PROBLEM TO SOLVE: In the entries below, count the lines that include the word "will" and reply with the number alone.

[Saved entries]
^^^^
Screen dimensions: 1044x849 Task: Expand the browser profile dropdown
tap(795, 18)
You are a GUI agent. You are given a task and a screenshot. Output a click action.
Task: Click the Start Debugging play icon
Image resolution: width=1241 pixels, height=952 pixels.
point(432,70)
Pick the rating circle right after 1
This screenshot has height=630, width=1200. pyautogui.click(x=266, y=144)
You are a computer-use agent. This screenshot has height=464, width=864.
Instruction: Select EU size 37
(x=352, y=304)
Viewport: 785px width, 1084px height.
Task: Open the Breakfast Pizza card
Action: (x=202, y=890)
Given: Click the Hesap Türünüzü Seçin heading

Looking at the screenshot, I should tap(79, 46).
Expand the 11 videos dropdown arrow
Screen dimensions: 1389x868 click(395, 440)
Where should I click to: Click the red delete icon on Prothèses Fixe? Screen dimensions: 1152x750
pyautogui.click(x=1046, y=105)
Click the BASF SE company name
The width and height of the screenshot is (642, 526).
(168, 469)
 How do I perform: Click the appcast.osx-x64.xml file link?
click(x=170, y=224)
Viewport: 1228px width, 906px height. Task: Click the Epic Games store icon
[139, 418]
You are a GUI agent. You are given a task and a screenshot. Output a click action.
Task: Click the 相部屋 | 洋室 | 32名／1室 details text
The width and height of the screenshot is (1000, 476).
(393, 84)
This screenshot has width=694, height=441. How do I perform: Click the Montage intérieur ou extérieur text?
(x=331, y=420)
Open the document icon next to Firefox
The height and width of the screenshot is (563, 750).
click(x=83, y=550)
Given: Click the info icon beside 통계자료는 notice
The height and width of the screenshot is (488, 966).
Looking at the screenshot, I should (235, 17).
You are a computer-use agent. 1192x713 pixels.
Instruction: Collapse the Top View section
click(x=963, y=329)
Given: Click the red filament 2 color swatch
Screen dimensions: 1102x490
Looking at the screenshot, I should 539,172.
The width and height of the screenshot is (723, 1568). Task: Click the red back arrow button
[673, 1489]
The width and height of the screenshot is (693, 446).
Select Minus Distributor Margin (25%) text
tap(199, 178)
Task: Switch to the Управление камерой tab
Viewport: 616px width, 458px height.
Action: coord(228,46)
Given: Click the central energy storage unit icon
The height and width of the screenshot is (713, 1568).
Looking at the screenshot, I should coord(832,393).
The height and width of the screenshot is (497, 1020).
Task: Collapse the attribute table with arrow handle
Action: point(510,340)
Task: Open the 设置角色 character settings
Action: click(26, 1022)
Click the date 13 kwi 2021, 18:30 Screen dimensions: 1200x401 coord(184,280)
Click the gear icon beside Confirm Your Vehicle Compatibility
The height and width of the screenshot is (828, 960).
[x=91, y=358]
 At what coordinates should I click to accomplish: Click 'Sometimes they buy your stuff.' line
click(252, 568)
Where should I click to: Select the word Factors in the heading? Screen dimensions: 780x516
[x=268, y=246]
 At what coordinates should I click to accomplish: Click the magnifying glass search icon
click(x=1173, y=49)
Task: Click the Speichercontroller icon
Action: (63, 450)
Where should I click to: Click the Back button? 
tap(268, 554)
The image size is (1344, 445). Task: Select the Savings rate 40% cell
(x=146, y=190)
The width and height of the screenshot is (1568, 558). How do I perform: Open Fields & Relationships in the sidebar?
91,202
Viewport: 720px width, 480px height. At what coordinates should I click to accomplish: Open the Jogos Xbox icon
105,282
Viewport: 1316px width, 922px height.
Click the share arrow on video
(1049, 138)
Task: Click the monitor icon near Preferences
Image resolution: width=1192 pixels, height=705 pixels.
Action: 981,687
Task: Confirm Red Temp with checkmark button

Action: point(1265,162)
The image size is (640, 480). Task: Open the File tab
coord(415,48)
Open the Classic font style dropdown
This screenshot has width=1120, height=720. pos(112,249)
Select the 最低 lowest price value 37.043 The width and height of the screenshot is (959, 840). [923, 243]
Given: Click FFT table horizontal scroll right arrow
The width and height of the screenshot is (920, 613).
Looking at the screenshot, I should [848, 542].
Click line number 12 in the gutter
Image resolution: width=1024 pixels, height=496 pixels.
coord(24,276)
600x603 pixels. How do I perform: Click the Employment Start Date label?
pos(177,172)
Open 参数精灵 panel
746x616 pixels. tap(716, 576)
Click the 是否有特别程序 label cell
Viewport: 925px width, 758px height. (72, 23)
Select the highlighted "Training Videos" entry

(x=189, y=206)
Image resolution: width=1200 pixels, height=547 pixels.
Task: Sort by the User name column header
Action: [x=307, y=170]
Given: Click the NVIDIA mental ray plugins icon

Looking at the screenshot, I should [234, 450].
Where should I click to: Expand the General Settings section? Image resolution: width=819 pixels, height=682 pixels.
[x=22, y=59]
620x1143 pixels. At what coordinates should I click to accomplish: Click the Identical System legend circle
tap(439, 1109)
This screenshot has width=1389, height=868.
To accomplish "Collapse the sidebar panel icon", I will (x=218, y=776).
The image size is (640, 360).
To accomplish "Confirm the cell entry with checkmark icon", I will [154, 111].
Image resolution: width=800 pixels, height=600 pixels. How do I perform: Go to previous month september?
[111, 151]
^^^^
TASK ANSWER: 2